I have a system that is utilizing a few different open source networks for various applications. I’m just starting to write unit tests with nose. First plan is to test everything with one large test but that is causing crashes. If I comment things out all 3 of my networks will pass their individual tests. But if all called in succession in the same script the first one will pass and then the second one with crash on loss.backward() with either a “RuntimeError: cuDNN error: CUDNN_STATUS_INTERNAL_ERROR” or a Segmentation Fault on different runs. Any thoughts on what might be causing this? Should I just write 3 separate tests?

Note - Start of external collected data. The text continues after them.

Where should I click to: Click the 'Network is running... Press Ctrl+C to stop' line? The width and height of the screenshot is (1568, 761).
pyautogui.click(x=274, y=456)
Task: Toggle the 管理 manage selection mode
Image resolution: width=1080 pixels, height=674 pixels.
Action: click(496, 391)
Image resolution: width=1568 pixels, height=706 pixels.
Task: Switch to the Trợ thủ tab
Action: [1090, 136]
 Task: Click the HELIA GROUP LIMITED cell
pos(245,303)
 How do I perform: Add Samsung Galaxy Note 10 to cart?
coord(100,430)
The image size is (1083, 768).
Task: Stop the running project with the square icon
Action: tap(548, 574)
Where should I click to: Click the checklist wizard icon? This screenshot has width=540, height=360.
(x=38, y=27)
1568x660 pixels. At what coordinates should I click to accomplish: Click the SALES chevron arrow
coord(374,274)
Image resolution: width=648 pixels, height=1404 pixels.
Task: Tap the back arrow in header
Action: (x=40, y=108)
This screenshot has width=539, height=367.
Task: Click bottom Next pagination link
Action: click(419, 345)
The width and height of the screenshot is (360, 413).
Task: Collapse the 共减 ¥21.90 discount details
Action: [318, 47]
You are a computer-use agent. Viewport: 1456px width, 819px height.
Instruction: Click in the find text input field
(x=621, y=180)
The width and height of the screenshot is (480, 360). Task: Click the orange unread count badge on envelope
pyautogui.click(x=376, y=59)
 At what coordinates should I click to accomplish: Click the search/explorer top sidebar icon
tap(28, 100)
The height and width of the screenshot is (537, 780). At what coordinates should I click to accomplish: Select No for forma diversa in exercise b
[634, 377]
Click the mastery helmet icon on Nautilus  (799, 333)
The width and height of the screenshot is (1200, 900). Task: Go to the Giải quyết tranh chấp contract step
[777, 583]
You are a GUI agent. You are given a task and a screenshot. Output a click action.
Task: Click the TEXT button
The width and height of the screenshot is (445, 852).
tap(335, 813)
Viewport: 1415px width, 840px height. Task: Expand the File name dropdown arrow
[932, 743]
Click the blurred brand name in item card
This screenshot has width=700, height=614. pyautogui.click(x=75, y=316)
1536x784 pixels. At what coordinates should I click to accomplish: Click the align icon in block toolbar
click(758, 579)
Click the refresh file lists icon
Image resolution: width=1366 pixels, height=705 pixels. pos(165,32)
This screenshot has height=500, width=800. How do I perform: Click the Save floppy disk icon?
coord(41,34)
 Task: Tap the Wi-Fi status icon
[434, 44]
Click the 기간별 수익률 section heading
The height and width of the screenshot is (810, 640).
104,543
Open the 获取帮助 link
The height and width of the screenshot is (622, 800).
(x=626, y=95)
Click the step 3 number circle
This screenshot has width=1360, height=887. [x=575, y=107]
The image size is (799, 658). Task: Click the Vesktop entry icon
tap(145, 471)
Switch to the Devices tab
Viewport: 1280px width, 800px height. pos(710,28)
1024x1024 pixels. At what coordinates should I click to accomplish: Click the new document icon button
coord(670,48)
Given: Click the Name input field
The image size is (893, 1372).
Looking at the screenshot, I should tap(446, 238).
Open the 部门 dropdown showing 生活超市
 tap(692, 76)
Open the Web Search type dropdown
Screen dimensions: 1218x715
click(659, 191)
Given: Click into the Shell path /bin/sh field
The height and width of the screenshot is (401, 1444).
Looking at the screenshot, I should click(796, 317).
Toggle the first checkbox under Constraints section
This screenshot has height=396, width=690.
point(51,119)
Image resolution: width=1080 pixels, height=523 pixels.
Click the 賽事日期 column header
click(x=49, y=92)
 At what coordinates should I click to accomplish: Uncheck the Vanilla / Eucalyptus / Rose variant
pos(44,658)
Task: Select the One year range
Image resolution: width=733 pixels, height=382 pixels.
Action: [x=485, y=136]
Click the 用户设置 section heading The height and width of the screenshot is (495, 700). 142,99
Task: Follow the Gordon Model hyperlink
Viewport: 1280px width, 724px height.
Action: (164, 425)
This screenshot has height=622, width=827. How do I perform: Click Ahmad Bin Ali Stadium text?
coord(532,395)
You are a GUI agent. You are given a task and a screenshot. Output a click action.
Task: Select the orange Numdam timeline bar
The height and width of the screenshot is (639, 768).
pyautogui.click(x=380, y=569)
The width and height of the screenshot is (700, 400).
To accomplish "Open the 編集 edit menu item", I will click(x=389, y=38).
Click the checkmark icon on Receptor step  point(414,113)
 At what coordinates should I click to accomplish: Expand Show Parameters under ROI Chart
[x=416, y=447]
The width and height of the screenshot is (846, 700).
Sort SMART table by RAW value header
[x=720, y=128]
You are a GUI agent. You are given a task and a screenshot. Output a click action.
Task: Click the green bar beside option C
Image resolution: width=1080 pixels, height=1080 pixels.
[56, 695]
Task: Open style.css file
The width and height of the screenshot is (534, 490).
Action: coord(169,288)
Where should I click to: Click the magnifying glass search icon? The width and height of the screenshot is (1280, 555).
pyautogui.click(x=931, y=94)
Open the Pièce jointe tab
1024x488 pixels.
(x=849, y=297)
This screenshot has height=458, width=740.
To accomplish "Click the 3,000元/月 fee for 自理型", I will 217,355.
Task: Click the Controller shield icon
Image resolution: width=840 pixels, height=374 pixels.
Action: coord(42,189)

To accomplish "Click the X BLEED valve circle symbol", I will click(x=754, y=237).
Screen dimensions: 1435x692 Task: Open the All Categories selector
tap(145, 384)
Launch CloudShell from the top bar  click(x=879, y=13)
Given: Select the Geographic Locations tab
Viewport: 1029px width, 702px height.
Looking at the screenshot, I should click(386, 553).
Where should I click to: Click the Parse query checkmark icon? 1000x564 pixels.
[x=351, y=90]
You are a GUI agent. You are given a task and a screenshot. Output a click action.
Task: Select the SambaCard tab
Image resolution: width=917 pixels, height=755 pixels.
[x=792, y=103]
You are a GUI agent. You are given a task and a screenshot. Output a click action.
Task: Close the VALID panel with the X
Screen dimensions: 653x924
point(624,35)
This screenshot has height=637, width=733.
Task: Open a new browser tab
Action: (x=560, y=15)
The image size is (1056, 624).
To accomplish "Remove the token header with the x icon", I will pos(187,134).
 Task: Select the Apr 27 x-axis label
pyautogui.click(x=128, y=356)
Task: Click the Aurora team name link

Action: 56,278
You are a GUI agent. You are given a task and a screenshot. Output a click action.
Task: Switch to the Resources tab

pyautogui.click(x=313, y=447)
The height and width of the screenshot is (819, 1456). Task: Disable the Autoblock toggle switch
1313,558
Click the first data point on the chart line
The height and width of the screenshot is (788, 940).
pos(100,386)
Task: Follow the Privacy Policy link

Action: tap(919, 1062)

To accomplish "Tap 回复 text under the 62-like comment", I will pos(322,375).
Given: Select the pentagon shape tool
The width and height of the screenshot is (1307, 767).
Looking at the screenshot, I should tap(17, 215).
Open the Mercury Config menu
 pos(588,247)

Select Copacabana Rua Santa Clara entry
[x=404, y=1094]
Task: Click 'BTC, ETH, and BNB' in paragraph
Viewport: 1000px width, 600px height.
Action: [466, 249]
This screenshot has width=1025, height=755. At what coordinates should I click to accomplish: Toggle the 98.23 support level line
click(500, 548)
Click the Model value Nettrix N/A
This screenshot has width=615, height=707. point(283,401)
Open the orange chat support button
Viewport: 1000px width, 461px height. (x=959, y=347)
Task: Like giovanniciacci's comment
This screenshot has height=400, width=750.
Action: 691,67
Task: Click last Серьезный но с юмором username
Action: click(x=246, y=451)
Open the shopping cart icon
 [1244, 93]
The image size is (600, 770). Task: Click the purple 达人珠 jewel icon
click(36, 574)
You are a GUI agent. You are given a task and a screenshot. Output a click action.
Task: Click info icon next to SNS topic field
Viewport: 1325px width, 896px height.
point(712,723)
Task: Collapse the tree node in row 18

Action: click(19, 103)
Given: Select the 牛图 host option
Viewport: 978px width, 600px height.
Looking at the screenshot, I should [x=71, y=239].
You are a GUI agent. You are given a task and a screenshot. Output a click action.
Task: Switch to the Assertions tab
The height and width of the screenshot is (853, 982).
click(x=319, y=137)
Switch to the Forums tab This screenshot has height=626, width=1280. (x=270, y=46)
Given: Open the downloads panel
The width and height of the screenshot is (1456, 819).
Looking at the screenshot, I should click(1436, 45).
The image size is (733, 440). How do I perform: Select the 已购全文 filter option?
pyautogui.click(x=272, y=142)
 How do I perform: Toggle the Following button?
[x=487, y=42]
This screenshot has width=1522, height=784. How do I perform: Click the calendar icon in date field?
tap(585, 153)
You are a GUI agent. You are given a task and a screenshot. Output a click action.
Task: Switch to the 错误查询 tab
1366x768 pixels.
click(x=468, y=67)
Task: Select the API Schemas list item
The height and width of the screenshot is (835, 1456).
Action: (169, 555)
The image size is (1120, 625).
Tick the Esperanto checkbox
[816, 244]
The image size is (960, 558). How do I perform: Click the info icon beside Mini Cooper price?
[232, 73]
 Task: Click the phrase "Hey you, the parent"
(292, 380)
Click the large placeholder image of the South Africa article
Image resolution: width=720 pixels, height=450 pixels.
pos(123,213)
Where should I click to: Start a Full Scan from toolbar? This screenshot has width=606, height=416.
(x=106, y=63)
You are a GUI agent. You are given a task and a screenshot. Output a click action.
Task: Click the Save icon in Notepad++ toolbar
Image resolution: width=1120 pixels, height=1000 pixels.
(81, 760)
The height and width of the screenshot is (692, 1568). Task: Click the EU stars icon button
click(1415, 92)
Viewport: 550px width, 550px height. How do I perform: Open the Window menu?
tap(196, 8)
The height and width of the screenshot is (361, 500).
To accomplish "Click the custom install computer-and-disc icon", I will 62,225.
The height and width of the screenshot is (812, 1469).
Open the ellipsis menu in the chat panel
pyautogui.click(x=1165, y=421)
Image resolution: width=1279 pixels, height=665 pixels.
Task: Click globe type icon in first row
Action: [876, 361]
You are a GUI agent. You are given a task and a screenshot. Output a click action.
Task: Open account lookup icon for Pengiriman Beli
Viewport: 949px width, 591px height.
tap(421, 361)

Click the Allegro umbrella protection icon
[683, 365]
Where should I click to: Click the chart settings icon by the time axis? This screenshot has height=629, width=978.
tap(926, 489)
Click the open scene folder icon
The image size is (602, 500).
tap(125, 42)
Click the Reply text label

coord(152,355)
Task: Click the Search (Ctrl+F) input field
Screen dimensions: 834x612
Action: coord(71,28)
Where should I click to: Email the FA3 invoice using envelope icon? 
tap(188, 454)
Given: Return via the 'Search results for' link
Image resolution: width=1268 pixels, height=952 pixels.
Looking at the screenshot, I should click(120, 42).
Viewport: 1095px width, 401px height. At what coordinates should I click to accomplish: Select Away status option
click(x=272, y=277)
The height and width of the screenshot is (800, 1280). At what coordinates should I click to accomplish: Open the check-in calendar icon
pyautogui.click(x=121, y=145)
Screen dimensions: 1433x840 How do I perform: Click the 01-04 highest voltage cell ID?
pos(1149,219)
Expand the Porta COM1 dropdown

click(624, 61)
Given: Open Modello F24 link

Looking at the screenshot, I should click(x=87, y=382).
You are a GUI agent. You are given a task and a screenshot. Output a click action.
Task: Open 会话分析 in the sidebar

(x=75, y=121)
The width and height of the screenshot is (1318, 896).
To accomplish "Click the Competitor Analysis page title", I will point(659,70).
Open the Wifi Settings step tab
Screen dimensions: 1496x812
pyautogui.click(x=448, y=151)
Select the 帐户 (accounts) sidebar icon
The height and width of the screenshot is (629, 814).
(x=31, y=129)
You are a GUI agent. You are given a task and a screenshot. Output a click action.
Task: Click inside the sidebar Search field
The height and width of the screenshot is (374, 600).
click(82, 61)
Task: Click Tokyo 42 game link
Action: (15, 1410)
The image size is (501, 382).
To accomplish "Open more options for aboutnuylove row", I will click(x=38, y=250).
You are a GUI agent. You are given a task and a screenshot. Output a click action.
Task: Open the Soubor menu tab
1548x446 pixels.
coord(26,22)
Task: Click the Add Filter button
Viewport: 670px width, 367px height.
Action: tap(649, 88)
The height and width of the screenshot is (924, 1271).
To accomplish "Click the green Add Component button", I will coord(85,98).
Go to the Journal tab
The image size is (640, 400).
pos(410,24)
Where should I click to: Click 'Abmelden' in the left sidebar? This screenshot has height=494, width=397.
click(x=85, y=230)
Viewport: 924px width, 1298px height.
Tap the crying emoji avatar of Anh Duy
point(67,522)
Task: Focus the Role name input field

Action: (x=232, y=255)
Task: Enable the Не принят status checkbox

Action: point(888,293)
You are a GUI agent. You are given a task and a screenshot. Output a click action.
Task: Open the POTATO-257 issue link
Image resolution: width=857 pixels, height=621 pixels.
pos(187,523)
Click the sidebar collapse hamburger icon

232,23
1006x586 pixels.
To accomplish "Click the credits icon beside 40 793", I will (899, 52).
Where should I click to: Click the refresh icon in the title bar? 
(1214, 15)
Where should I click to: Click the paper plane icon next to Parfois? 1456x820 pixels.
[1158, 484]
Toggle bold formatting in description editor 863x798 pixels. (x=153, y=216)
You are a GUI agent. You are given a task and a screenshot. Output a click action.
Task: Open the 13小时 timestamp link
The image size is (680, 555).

eqy · June 3, 2021, 5:40pm

Can you keep an eye on the memory usage between the tests (e.g., via nvidia-smi)? It might be that something is kept in memory from each of the tests causing an OOM when all three are run in successsion.

pytorcher · June 3, 2021, 6:31pm

That could be it… beforehand is
1502MiB / 4043MiB
and if I stop in the middle its
2209MiB / 4043MiB.
Is there a way to clear that up? I do already have a call to torch.cuda.empty_cache()
. I also remember reading that with pytorch when GPU memory is freed nvidia-smi will still show it as used even though it can be accessed by future pytorch code.

eqy · June 3, 2021, 6:43pm

Can you check that nothing from the tests inadvertently keeps tensors/variables around when they aren’t needed (e.g., returned values or global variables)? A litmus test for this is to use trivially small inputs for the tests so that it is expected that everything should fit in memory even if it is all kept.

pytorcher · June 3, 2021, 7:02pm

Hmm, global variables definitely could be it… I know there are a couple global things defined, if any globals ever have a pointer to the network itself I guess that would mean the whole network is saved. Maybe just having multiple tests is a better idea. Thanks for the help!